As I said in another post, HIPAA was originally intended to protect patients' privacy, but it blossomed into many other things, one of which IS that an insurance company is required to accept you if coming off of a group plan without a break in coverage, or at least that is true is certain circumstances. When the original poster (I'm sorry I don't remember your screen name and can't go back and look without losing this) posted her question, she indicated that her husband was quitting his job and they were looking into private insurance, which is exactly what my husband did. The insurance company told me flat out that I was uninsurable and had I NOT been covered at some point, they could turn me down, but HIPAA REQUIRED them to take me since I was coming off a group plan with no break in coverage.
always smiling
04-25-2008, 07:09 PM
I also had a choice. I received part A and turned down part B because I chose to stick with my husband's insurance. It was a very good plan.
Madalot, I also was told flat out that because of my condition I wouldn't be able to get insured. The man I spoke to on the phone said no one will insure me, I could try, but they will all deny me. I was shocked!
I just hope I am able to stay on Disability for the Medicare. I should be due for my first review soon. I would hate for them to take it away from me.
Madalot
04-25-2008, 10:38 PM
Always Smiling --
This discussion may need to move to the disabilities board, but I have the same issues as you. I'm on disability and am up for review in July. I would be shocked if they found me NOT disabled, but stranger things have happened. The insurance issue would be a serious problem if that were to happen as I am pretty certain I would be unable to get back on my family's individual plan.
Let's hope that doesn't happen to either one of us. :)
There is a thread on the Disabilities Board that discusses SSA Disability review dates in detail. You might want to check it out.
madera74
04-27-2008, 11:43 AM
Just wanted to chime in to correct some misinformation above. 1) You do have a choice about Medicare. You receive part A but it is up to you whether or not to sign up for part B. However, you should note that if part B is not elected, and then 3 years down the road you decide that you want it, you have to pay the back premiums from when it was initially offered. Also, 2) it is NOT mandatory to have a secondary insurance with Medicare, but if you're Medicare eligible then it is in your best interest to get a good Medicare plan rather than just straight-up Medicare, or even a supplement to fill in some of the gaps.

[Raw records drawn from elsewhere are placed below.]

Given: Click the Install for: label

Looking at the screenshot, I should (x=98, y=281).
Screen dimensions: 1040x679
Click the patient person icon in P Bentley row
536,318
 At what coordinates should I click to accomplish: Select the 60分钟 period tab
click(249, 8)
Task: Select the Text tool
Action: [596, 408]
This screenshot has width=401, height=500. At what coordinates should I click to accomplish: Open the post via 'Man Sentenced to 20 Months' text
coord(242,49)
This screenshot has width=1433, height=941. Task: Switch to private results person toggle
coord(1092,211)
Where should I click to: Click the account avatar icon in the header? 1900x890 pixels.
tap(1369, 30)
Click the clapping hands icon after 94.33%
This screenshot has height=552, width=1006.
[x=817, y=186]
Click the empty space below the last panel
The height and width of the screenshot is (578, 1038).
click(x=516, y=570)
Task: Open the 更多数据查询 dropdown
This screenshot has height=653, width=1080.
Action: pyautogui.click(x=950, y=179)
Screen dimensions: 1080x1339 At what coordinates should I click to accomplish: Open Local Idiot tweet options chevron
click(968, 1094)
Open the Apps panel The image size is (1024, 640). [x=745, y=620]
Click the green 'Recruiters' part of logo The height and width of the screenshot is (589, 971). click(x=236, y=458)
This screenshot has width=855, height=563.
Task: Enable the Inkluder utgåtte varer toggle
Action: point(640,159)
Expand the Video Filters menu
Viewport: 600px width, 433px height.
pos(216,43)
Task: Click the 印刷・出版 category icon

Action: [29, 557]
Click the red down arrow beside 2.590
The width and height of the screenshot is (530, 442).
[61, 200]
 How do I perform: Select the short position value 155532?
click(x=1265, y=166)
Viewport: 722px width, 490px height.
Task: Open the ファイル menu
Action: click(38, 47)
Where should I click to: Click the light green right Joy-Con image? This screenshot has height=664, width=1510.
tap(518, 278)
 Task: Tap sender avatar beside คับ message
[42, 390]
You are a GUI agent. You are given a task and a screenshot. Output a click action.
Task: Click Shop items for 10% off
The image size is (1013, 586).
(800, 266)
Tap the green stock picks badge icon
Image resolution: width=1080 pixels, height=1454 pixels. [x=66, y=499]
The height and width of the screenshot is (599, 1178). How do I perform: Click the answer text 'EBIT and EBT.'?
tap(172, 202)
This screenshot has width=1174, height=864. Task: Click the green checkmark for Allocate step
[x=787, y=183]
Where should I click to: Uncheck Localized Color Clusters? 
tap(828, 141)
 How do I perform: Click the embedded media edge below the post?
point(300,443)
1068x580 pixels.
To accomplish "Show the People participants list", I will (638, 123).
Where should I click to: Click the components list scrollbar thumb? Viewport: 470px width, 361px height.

HIPAA does have to do with both protecting your privacy and it can also guarantee you coverage in certain situations. It is usually moving from group or govt sponsored plans to the same -- not moving to an individual plan. There are a handful of states though that do have individual HIPAA plans that would be required to accept you if you have had continuous group/govt coverage without lapsing for more than 63 days -- I don't know if your state is one of those. It's really a good idea to work with a local independent ins. agent to find out your best options are - there is no cost to do this, and they should be very familiar with the laws and options available in your state. Good luck!